Mattinata senza acuti ad Antalya nei quarti di finale dell’ATP 250, primo di stagione al pari dell’appuntamento americano di Delray Beach. Il primo dei due azzurri ancora in gara a cadere sotto i colpi del rivale di turno è stato Stefano Travaglia, al suo secondo quarto di finale in carriera nel circuito maggiore. Il 29enne ascolano si è arreso al numero 2 del seeding e 16 del mondo, David Goffin (Bel) per 6-3 6-2. Partenza lenta per l’azzurro (0-3 e 1-5) solo in parte bilanciata da un break ottenuto per risalire 3-5. Il belga ha però chiuso 6-3 senza ulteriori affanni.
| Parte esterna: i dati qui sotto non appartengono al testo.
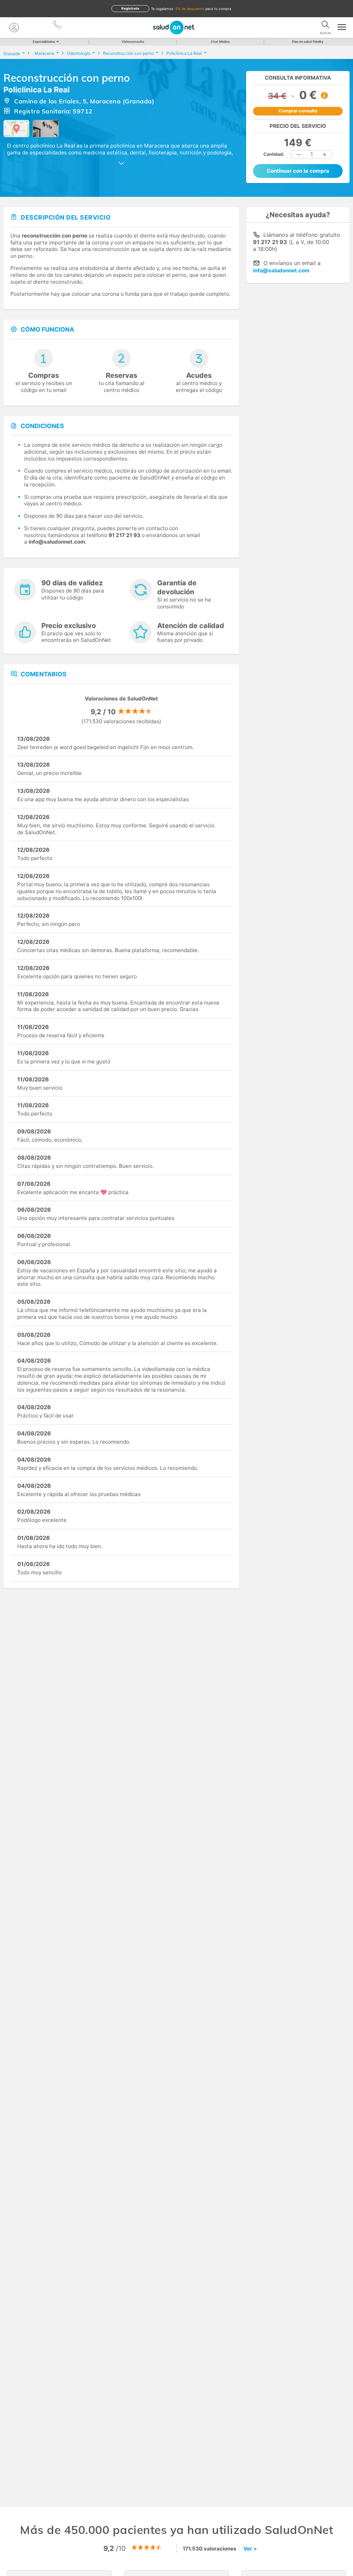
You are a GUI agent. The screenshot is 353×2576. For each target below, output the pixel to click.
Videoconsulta (133, 41)
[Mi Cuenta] (14, 27)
Seconda frazione con due break per il belga che è salito in semifinale interrompendo la corsa di Travaglia, attuale 75 del ranking mondiale.
Il secondo ad arrendersi, e in questo caso un po’ a sorpresa, è stato Matteo Berrettini, numero 1 del seeding, e 10 del mondo, che si è inchinato al kazako Alexander Bublik per 7-6 6-4. Nel primo set il giocatore romano ha avuto le sue chance ma non le ha trasformate. Avanti prima 5-3, poi 5-4 e servizio (30-15) si è fatto riprendere la rivale che ha poi conquistato 8-6 il tie-break. Nel secondo set break subito dall’azzurro sul 2-2, per il 2-3. Avrebbe potuto avere l’opportunità di recuperarlo subito ma non l’ha colta al volo e Bublik ha mantenuto il vantaggio fino al termine volando in semifinale. Stesso step raggiunto da Jeremy Chardy, francese che ieri aveva stoppato Fognini, e oggi ha superato al tie-break del set decisivo Jan Lennard Struff (4-6 6-2 7-6). Promosso in semifinale anche Alex De Minaur, grazie al successo in due frazioni colto contro Nikoloz Basilashvili (6-2 6-4).